実際ゲーム中の彼女は呪術を使ってラファエルの自由を奪い、彼を弄ぶということをやっています。
まあ、元の設定がそんな女ですから、間違い無くサディスティックな性格なのでしょう。さっきもリリアードの飲み物を、蕎麦つゆに変えていましたしね。
だからこのままアーリアとぶつかってくれるなら、とても有り難い。暴力女と無表情ドS女の激突なんて、興味をそそられるじゃありませんか……。
と、そのサラステラが、磨き上げた翡翠のような瞳を怜悧に輝かせて言いました。
「アーリア一派が辻試合を挑むのは、今のところ一年生ばかり……だから弱そうな一年生を囮にして、奴らに試合を挑ませる」
「お蕎麦先輩、囮は重要な任務ですわ。弱そうなと言っても本当に弱ければ怪我をしますし、信用出来ない者では、裏切られます。人選は慎重にしなければ……」
「問題無い。弱そうでありながら高い戦闘能力を持ち、なおかつ信頼出来る存在を知っている」
お蕎麦先輩が、人差し指を立てて言いました。
リリアードも、人差し指を立てています。
が――こいつは指を鼻の穴に突っ込み、ぐりぐりと掻き回し始めました。
「誰じゃ、その奇特な人物は?」
リリアードのくぐもった声が響きます。
ラファエルは彼女を横目に、苦笑していました。
「美人がそんなことをしたら、台無しだよ」とでも言いたいのでしょうか?
せっかくだから発言して、リリアードとのフラグを立てて欲しいものです。恋のフラグを!
いくら親友ポジに収まっているとはいえ、私としてはヤツに恋人がいないのは不安で仕方がありません。
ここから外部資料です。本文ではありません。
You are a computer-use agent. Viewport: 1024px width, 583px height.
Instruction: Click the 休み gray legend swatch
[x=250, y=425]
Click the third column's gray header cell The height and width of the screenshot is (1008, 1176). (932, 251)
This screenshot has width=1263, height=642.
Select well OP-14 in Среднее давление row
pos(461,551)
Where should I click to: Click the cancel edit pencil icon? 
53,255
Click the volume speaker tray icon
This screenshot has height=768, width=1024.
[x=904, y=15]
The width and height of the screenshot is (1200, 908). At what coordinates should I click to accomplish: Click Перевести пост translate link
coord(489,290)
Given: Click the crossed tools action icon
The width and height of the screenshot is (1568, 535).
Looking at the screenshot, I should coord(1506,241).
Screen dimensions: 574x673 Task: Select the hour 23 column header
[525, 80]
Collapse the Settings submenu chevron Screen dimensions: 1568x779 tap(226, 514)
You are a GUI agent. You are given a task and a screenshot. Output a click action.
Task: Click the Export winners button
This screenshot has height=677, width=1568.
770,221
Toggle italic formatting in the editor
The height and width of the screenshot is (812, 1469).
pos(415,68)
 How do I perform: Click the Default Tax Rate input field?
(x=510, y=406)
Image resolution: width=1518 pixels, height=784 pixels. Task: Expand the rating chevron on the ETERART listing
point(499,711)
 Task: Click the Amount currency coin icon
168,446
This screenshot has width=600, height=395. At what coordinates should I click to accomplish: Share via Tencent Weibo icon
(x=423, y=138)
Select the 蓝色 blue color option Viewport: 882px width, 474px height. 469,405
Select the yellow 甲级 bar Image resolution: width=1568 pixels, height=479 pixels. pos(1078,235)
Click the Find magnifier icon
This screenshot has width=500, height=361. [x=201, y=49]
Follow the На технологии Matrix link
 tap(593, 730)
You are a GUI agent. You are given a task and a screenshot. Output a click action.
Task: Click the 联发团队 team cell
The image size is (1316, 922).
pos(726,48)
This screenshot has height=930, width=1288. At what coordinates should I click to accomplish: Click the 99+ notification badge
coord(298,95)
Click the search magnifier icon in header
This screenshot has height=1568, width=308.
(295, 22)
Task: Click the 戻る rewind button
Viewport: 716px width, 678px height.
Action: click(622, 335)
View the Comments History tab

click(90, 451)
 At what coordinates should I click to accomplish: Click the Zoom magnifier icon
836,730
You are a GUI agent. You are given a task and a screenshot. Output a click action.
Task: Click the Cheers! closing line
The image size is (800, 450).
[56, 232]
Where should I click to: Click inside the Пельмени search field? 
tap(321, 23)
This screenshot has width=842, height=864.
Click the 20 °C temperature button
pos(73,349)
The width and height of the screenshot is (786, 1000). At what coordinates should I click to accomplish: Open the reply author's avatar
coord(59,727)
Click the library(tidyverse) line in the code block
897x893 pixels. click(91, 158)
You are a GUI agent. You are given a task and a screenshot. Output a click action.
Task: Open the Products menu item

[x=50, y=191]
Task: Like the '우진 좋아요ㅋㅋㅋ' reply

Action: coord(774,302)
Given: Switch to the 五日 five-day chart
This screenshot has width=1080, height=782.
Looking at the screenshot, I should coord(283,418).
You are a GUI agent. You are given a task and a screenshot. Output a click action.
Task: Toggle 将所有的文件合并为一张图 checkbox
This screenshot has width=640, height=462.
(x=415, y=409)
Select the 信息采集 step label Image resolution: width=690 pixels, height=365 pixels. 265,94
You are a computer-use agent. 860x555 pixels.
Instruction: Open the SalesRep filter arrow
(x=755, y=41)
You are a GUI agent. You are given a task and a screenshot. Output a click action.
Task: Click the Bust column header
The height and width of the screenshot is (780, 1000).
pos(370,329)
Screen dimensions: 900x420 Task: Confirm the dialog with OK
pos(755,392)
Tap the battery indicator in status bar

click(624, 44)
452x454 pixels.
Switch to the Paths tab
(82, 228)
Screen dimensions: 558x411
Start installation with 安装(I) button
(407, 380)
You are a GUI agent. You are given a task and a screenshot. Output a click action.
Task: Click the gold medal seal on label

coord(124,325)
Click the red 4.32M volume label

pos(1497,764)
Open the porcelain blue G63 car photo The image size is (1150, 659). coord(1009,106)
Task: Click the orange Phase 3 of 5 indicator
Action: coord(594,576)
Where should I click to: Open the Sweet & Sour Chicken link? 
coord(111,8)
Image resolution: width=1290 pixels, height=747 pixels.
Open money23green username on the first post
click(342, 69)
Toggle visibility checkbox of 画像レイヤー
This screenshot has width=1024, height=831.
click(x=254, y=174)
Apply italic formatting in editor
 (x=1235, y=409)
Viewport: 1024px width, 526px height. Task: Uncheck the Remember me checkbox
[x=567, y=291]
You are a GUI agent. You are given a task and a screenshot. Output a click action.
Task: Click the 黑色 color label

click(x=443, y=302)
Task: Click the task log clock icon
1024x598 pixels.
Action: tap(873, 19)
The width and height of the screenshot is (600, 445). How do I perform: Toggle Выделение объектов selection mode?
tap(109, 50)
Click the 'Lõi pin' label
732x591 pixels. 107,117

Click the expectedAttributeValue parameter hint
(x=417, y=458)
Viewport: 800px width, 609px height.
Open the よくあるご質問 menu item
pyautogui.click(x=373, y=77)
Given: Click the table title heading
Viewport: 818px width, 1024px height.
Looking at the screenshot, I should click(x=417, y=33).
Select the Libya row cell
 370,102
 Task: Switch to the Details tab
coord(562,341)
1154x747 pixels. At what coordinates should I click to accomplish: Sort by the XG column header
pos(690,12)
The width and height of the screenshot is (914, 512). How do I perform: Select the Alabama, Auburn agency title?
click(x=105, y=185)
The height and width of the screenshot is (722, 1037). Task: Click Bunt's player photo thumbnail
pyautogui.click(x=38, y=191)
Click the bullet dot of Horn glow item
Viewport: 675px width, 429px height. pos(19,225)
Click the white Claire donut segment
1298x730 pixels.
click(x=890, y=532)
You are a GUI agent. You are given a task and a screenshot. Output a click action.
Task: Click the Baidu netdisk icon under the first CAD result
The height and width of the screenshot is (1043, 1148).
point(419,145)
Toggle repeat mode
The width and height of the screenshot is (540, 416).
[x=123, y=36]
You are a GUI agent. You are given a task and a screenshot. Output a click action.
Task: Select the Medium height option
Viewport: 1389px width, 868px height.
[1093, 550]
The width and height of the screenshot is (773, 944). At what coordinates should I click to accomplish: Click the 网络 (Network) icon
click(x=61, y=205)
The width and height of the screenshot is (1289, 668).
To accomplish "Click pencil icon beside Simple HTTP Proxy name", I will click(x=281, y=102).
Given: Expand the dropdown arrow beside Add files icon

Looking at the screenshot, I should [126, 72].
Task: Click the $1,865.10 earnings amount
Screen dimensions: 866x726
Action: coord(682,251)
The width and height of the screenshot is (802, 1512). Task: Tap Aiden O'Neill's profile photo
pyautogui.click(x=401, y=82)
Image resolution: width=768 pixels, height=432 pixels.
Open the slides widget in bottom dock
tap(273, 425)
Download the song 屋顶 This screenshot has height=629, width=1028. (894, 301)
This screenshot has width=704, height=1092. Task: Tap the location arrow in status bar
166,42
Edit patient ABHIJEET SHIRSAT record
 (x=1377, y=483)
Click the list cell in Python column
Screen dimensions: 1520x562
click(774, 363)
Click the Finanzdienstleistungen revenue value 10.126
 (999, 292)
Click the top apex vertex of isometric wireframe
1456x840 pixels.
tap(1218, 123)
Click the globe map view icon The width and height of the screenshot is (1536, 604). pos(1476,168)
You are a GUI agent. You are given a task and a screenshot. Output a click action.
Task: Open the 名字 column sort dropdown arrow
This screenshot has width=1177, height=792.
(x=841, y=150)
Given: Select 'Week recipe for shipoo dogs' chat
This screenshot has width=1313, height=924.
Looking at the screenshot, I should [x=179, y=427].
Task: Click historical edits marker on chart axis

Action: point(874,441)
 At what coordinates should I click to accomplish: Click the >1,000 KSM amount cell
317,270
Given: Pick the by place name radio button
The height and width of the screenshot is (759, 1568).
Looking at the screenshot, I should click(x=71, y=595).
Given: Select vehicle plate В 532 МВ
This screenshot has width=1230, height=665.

といって……あからさまに新しい恋人を薦める程、私も野暮じゃありませんよ。
だってドナを、あんな風に失っているのですから……。
そのラファエルが、チラリと私を見て発言をしました。
「僕等の信頼に足る一年生と言えば、一人しかいないよね」
「……確かに、そうですわね」
私も頷き、彼に同意します。
親友なので以心伝心なのかも知れませんが、それも如何なものかと……。
「なんじゃ、ティファ! ラファエルッ! 分かったなら教えてくれッ!」
リリアードが目をくわっと開き、私に迫ってきます。刮目というやつでしょうか。
それでも右手の人差し指は、鼻の穴に刺さったまま。ちょっと、汚い……。
私は仰け反る様にしてリリアードから距離をとりつつ、答えました。
「マリアードですわ。だって、彼女以外にいないでしょう……わたくし達の意を汲む、弱そうなのに強い一年生なんて」
「ほげッ!?」
私の発言を聞きリリアードの指は、鼻の奥深くまで到達したらしく……。
「ぴぎゃぁぁああああああああああああ!」
夕日で赤く染まった生徒会室に、会長たるリリアードの絶叫が響き渡りました。
そして室内が、別の意味でも赤く染まります。最低ですね。
私はハンカチを取り出し、リリアードの鼻に当てます。
「いだい、いだいのじゃあ〜〜ティファ〜〜」
涙目で訴えかけてくるリリアードに回復魔法を唱え、軽く彼女の頭を撫でてやりました。
「はいはい……まったく……世話の焼ける生徒会長ですわね。そんなことでは、ラファエルに嫌われてしまいますわよ?」
頭を撫でつつ、リリアードの長い耳に口を近づけて言います。
私としては、さっさとラファエルに新しい恋人を見つけて欲しい。
もちろんヒルデガルドやニアでも良いのですが、そこは何となく親しいリリアードを推したくなるのが人情と言うもの……。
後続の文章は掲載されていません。